Abstract

A simple and reproducible HPLC-photodiode array detector method has been described for evaluating and controlling quality of Forsythia suspensa extract (FSE). First, by analysis of chromatographic fingerprints, the similarities of chromatograms of FSE samples from the same pharmaceutical company exceeded 0.999, 0.997 and 0.960, respectively, although they were much lower from different pharmaceutical companies. Second, by further comparing many batches of extract chromatograph charts with the corresponding reference herb materials, the "common peaks" 3, 5, 7 and 10 were defined as "marker peaks", which were identified as (+)-pinoresinol-beta-D-glucoside, forsythiaside, phillyrin and phillygenin, respectively. Third, four "marker peaks" were simultaneously determined based on fingerprint chromatogram for further controlling the quality of FSE quantitatively.
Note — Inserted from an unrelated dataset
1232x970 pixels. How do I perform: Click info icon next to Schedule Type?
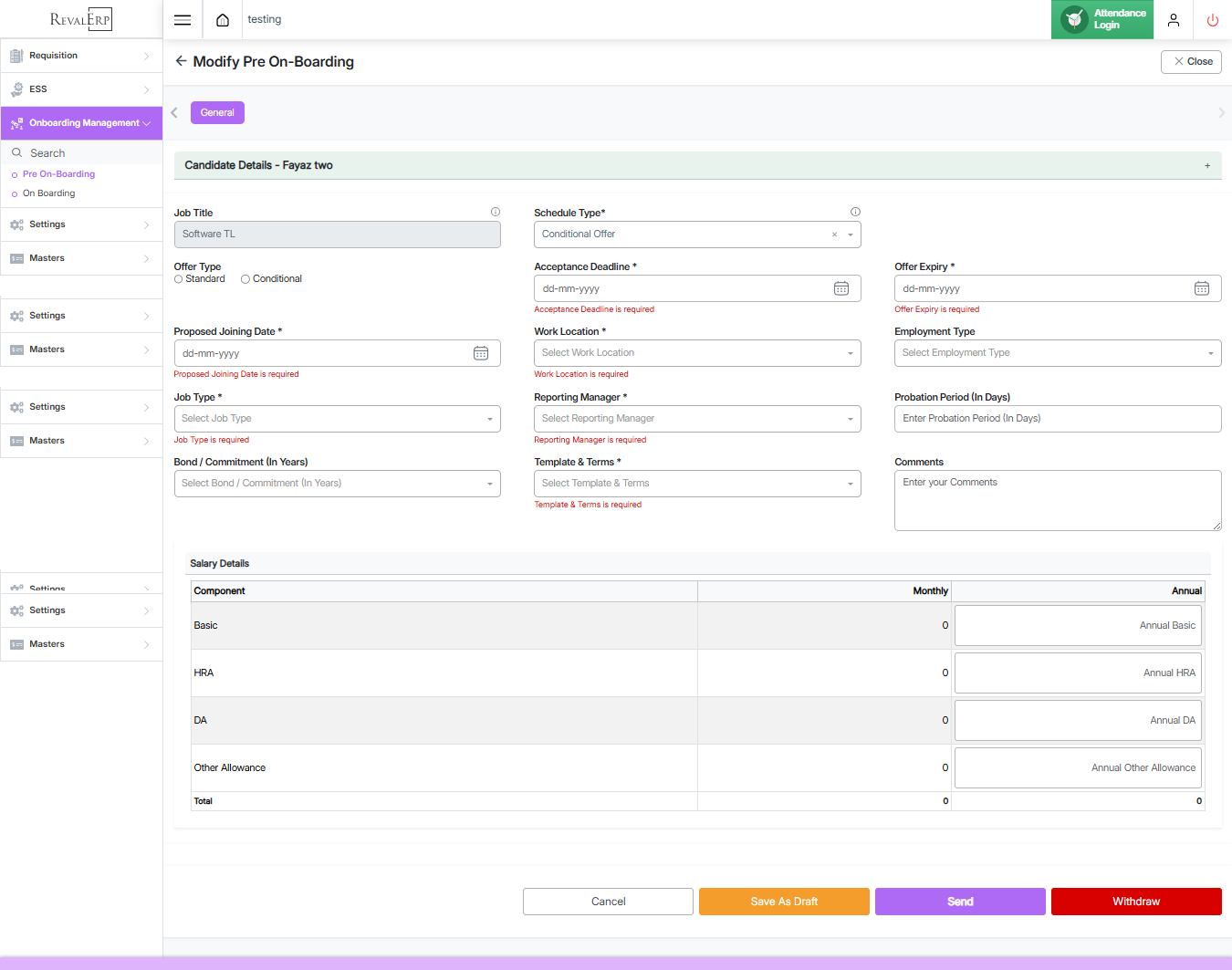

Namely, the newly developed method was successfully applied to analyze 38 batches of FSE samples supplied by three pharmaceutical factories, which showed acceptable linearity, intra-day precision (RSD<2.76%), inter-day precision (RSD<3.43%) and the average recovery rates in the range of (95.38+/-2.96)% to (101.60+/-3.08)%. At last, hierarchical clustering analysis and Bayes discriminant analysis statistical methods were used to classify and differentiate the 38 FSE samples to provide the basis for guiding reasonable use of FSE and controlling its quality better.